Most helpful positive review
5 of 5 people found the following review helpful
Dark Legacy Book 1 review
on February 25, 2013
This was one of the most unique books I've read in a long time; in style if not always in content. As I read it, I definitely came to the conclusion I was reading some European author, as the style was so different from anything I had read in a long time (he's not :) ). The story is being told to the reader by a unknown, non-human source, speaking to us in this age of our own history and the lost continent of Atlantis. Often, the story's POV is a bird or a tree, or some minor character, sometimes never to be seen again. The book starts, unabashedly, with the fall of the ruling class of Atlantis, the Kai, and abruptly shifts gears to a village on another, less technologically advanced continent (Europe?
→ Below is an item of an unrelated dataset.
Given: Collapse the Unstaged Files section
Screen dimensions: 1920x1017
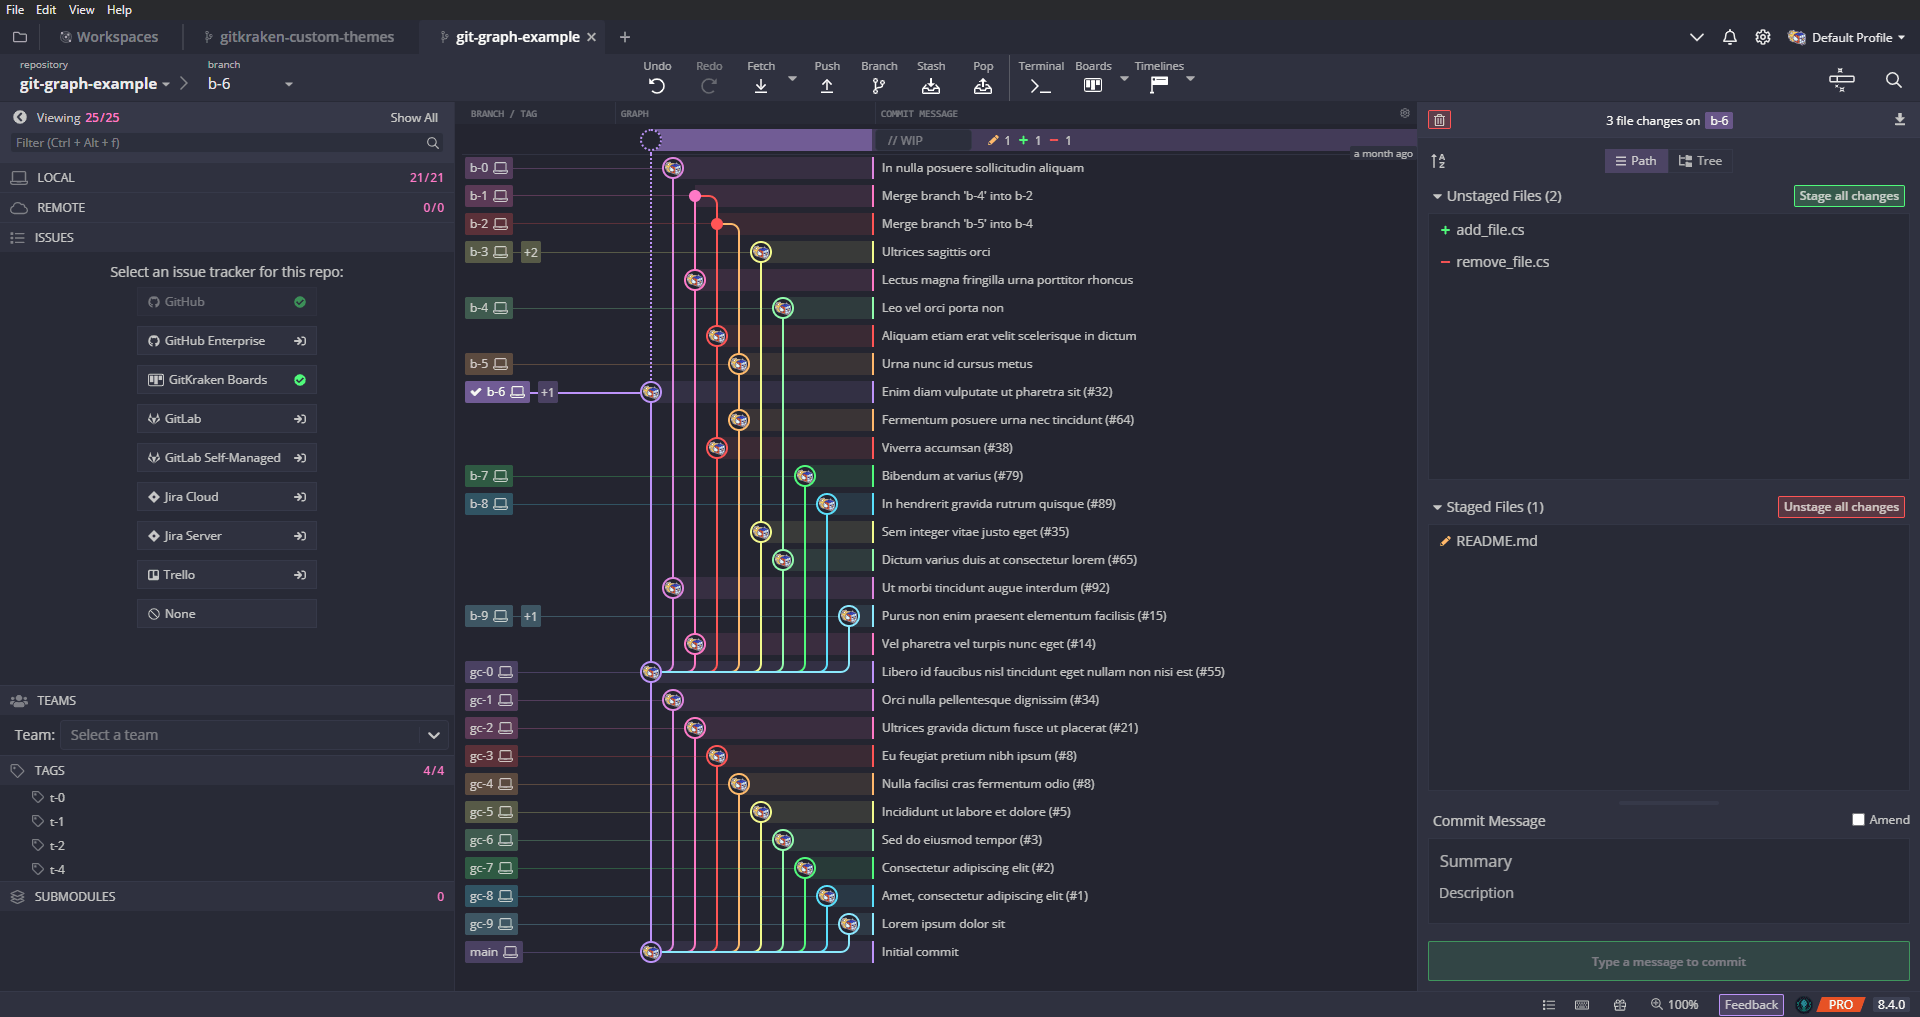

Africa?). The book has some strong Star Wars overtones; the more spiritual, less advanced civilization menaced by an overwhelming dark force (Empire vs everyone else); the competing martial arts of the Ki and Kai (Jedi and Sith?); a young man of prophesy who could be savior or tyrant (Luke). There is also, seemingly, a commentary on Eastern and Western philosophy. What I found so unique was the author's patience in moving the story along. The book moves at a snail's pace throughout almost all of the book, sandwiched by two periods of insane, confusing action. Where I would have expected a montage or break to allow for months or years of training and experience to pass by, the book plods along in a very realistic way. People do not change with the turn of a page, and wisdom and knowledge are not gained by the start of the next chapter. Instead, we have stubborn, flawed protagonists, who could just as easily become antagonists in the next book. Any changes in the characters occur, for the most part, so imperceptibly, while we are so close, that I could hardly see it. The same lesson is repeated over and over again, as most lessons must be in reality, but is rarely seen in books. I don't know if that's a good or bad thing, as we tend to use books to escape the tedium of our lives for something more fantastic. Yet, the author certainly kept me guessing enough that I don't trust myself to predict what will be in the next books, and I am looking forward to reading what happens next.